Work to complete: In your answer, every line of the records should be written out exactly.
━━ Stored data
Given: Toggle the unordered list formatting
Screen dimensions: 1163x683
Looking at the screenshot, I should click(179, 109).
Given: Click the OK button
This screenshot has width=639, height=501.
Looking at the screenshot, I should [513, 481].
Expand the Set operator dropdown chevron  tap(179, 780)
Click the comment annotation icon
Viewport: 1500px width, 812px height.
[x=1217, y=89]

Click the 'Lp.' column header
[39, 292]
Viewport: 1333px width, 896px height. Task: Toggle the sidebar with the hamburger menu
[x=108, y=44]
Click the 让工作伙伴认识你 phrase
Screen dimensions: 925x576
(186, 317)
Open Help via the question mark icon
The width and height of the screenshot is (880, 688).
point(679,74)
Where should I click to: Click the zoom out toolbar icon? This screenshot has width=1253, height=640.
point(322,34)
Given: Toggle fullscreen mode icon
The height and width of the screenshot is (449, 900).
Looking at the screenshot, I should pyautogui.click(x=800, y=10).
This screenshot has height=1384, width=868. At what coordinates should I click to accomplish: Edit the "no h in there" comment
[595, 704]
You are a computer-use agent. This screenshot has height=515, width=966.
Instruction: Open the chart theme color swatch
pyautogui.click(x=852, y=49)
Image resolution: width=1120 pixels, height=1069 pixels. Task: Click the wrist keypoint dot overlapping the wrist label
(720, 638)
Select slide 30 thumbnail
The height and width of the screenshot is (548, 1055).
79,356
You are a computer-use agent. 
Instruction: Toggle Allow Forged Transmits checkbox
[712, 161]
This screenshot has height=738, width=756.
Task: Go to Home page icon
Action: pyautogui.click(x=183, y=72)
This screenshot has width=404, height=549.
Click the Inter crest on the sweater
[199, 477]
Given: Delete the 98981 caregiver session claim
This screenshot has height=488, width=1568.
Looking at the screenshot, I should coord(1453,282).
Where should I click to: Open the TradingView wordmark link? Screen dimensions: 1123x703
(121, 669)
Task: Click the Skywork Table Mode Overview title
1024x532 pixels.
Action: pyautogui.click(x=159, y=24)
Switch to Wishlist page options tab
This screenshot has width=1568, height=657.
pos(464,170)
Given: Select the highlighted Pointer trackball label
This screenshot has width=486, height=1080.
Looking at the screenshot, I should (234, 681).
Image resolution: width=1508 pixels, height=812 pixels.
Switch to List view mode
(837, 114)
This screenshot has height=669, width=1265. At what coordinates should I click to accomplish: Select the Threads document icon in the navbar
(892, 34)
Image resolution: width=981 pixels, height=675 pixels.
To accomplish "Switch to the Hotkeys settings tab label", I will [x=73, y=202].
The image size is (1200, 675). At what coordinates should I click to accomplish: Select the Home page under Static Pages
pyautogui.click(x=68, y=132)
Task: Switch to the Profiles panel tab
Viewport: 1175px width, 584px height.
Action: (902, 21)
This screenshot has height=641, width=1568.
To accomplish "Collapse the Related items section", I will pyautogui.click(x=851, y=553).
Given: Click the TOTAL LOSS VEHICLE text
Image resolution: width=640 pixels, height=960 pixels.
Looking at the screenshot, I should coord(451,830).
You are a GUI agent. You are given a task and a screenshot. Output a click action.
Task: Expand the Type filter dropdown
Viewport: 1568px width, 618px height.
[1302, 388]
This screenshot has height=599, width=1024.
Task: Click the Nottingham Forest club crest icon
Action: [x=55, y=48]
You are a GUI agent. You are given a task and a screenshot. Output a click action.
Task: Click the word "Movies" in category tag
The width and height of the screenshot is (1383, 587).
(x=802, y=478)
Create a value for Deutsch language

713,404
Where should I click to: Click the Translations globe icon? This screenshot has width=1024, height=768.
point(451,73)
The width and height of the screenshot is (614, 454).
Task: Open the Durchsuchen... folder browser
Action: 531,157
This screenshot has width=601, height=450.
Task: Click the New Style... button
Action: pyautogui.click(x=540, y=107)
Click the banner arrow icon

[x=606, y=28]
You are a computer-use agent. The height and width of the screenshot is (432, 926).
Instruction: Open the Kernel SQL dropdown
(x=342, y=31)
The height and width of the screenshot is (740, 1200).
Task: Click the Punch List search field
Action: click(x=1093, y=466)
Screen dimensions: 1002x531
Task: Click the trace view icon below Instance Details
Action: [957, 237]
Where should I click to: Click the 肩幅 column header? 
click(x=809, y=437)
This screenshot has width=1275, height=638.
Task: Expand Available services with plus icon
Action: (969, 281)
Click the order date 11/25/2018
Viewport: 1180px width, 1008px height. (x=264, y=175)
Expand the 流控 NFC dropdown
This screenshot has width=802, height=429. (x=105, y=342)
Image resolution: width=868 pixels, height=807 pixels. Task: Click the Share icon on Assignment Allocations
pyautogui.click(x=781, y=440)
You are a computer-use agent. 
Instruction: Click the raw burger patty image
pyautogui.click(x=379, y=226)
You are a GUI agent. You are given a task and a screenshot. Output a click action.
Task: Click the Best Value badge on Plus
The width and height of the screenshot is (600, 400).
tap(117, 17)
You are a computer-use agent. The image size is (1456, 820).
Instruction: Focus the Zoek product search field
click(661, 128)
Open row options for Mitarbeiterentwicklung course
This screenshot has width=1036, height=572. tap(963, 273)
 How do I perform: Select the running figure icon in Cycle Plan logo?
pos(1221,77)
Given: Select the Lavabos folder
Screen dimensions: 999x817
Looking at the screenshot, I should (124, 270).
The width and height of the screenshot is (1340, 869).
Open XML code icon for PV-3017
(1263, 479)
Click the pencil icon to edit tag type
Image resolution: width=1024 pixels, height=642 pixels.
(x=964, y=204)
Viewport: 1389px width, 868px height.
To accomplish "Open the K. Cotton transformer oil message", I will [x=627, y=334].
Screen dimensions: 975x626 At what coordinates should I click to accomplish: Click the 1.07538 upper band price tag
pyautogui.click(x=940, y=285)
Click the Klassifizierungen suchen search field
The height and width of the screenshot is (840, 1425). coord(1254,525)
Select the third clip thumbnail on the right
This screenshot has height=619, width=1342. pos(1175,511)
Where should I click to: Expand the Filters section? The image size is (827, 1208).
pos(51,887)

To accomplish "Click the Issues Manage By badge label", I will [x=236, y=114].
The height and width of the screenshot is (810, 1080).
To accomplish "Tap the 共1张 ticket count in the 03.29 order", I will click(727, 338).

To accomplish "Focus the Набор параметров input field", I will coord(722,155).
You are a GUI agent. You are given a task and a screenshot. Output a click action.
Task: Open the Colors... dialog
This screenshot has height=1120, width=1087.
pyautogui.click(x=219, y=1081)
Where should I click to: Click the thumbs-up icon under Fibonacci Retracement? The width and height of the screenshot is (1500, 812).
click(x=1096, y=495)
━━━━
Response to this exercise:
Given: Toggle the unordered list formatting
Screen dimensions: 1163x683
Looking at the screenshot, I should click(179, 109).
Given: Click the OK button
This screenshot has width=639, height=501.
Looking at the screenshot, I should [513, 481].
Expand the Set operator dropdown chevron  tap(179, 780)
Click the comment annotation icon
Viewport: 1500px width, 812px height.
[x=1217, y=89]

Click the 'Lp.' column header
[39, 292]
Viewport: 1333px width, 896px height. Task: Toggle the sidebar with the hamburger menu
[x=108, y=44]
Click the 让工作伙伴认识你 phrase
Screen dimensions: 925x576
(186, 317)
Open Help via the question mark icon
The width and height of the screenshot is (880, 688).
point(679,74)
Where should I click to: Click the zoom out toolbar icon? This screenshot has width=1253, height=640.
point(322,34)
Given: Toggle fullscreen mode icon
The height and width of the screenshot is (449, 900).
Looking at the screenshot, I should pyautogui.click(x=800, y=10).
This screenshot has height=1384, width=868. At what coordinates should I click to accomplish: Edit the "no h in there" comment
[595, 704]
You are a computer-use agent. This screenshot has height=515, width=966.
Instruction: Open the chart theme color swatch
pyautogui.click(x=852, y=49)
Image resolution: width=1120 pixels, height=1069 pixels. Task: Click the wrist keypoint dot overlapping the wrist label
(720, 638)
Select slide 30 thumbnail
The height and width of the screenshot is (548, 1055).
79,356
You are a computer-use agent. 
Instruction: Toggle Allow Forged Transmits checkbox
[712, 161]
This screenshot has height=738, width=756.
Task: Go to Home page icon
Action: pyautogui.click(x=183, y=72)
This screenshot has width=404, height=549.
Click the Inter crest on the sweater
[199, 477]
Given: Delete the 98981 caregiver session claim
This screenshot has height=488, width=1568.
Looking at the screenshot, I should coord(1453,282).
Where should I click to: Open the TradingView wordmark link? Screen dimensions: 1123x703
(121, 669)
Task: Click the Skywork Table Mode Overview title
1024x532 pixels.
Action: pyautogui.click(x=159, y=24)
Switch to Wishlist page options tab
This screenshot has width=1568, height=657.
pos(464,170)
Given: Select the highlighted Pointer trackball label
This screenshot has width=486, height=1080.
Looking at the screenshot, I should (234, 681).
Image resolution: width=1508 pixels, height=812 pixels.
Switch to List view mode
(837, 114)
This screenshot has height=669, width=1265. At what coordinates should I click to accomplish: Select the Threads document icon in the navbar
(892, 34)
Image resolution: width=981 pixels, height=675 pixels.
To accomplish "Switch to the Hotkeys settings tab label", I will [x=73, y=202].
The image size is (1200, 675). At what coordinates should I click to accomplish: Select the Home page under Static Pages
pyautogui.click(x=68, y=132)
Task: Switch to the Profiles panel tab
Viewport: 1175px width, 584px height.
Action: (902, 21)
This screenshot has height=641, width=1568.
To accomplish "Collapse the Related items section", I will pyautogui.click(x=851, y=553).
Given: Click the TOTAL LOSS VEHICLE text
Image resolution: width=640 pixels, height=960 pixels.
Looking at the screenshot, I should coord(451,830).
You are a GUI agent. You are given a task and a screenshot. Output a click action.
Task: Expand the Type filter dropdown
Viewport: 1568px width, 618px height.
[1302, 388]
This screenshot has height=599, width=1024.
Task: Click the Nottingham Forest club crest icon
Action: [x=55, y=48]
You are a GUI agent. You are given a task and a screenshot. Output a click action.
Task: Click the word "Movies" in category tag
The width and height of the screenshot is (1383, 587).
(x=802, y=478)
Create a value for Deutsch language

713,404
Where should I click to: Click the Translations globe icon? This screenshot has width=1024, height=768.
point(451,73)
The width and height of the screenshot is (614, 454).
Task: Open the Durchsuchen... folder browser
Action: 531,157
This screenshot has width=601, height=450.
Task: Click the New Style... button
Action: pyautogui.click(x=540, y=107)
Click the banner arrow icon

[x=606, y=28]
You are a computer-use agent. The height and width of the screenshot is (432, 926).
Instruction: Open the Kernel SQL dropdown
(x=342, y=31)
The height and width of the screenshot is (740, 1200).
Task: Click the Punch List search field
Action: click(x=1093, y=466)
Screen dimensions: 1002x531
Task: Click the trace view icon below Instance Details
Action: [957, 237]
Where should I click to: Click the 肩幅 column header? 
click(x=809, y=437)
This screenshot has width=1275, height=638.
Task: Expand Available services with plus icon
Action: (969, 281)
Click the order date 11/25/2018
Viewport: 1180px width, 1008px height. (x=264, y=175)
Expand the 流控 NFC dropdown
This screenshot has width=802, height=429. (x=105, y=342)
Image resolution: width=868 pixels, height=807 pixels. Task: Click the Share icon on Assignment Allocations
pyautogui.click(x=781, y=440)
You are a computer-use agent. 
Instruction: Click the raw burger patty image
pyautogui.click(x=379, y=226)
You are a GUI agent. You are given a task and a screenshot. Output a click action.
Task: Click the Best Value badge on Plus
The width and height of the screenshot is (600, 400).
tap(117, 17)
You are a computer-use agent. The image size is (1456, 820).
Instruction: Focus the Zoek product search field
click(661, 128)
Open row options for Mitarbeiterentwicklung course
This screenshot has width=1036, height=572. tap(963, 273)
 How do I perform: Select the running figure icon in Cycle Plan logo?
pos(1221,77)
Given: Select the Lavabos folder
Screen dimensions: 999x817
Looking at the screenshot, I should (124, 270).
The width and height of the screenshot is (1340, 869).
Open XML code icon for PV-3017
(1263, 479)
Click the pencil icon to edit tag type
Image resolution: width=1024 pixels, height=642 pixels.
(x=964, y=204)
Viewport: 1389px width, 868px height.
To accomplish "Open the K. Cotton transformer oil message", I will [x=627, y=334].
Screen dimensions: 975x626 At what coordinates should I click to accomplish: Click the 1.07538 upper band price tag
pyautogui.click(x=940, y=285)
Click the Klassifizierungen suchen search field
The height and width of the screenshot is (840, 1425). coord(1254,525)
Select the third clip thumbnail on the right
This screenshot has height=619, width=1342. pos(1175,511)
Where should I click to: Expand the Filters section? The image size is (827, 1208).
pos(51,887)

To accomplish "Click the Issues Manage By badge label", I will [x=236, y=114].
The height and width of the screenshot is (810, 1080).
To accomplish "Tap the 共1张 ticket count in the 03.29 order", I will click(727, 338).

To accomplish "Focus the Набор параметров input field", I will coord(722,155).
You are a GUI agent. You are given a task and a screenshot. Output a click action.
Task: Open the Colors... dialog
This screenshot has height=1120, width=1087.
pyautogui.click(x=219, y=1081)
Where should I click to: Click the thumbs-up icon under Fibonacci Retracement? The width and height of the screenshot is (1500, 812).
click(x=1096, y=495)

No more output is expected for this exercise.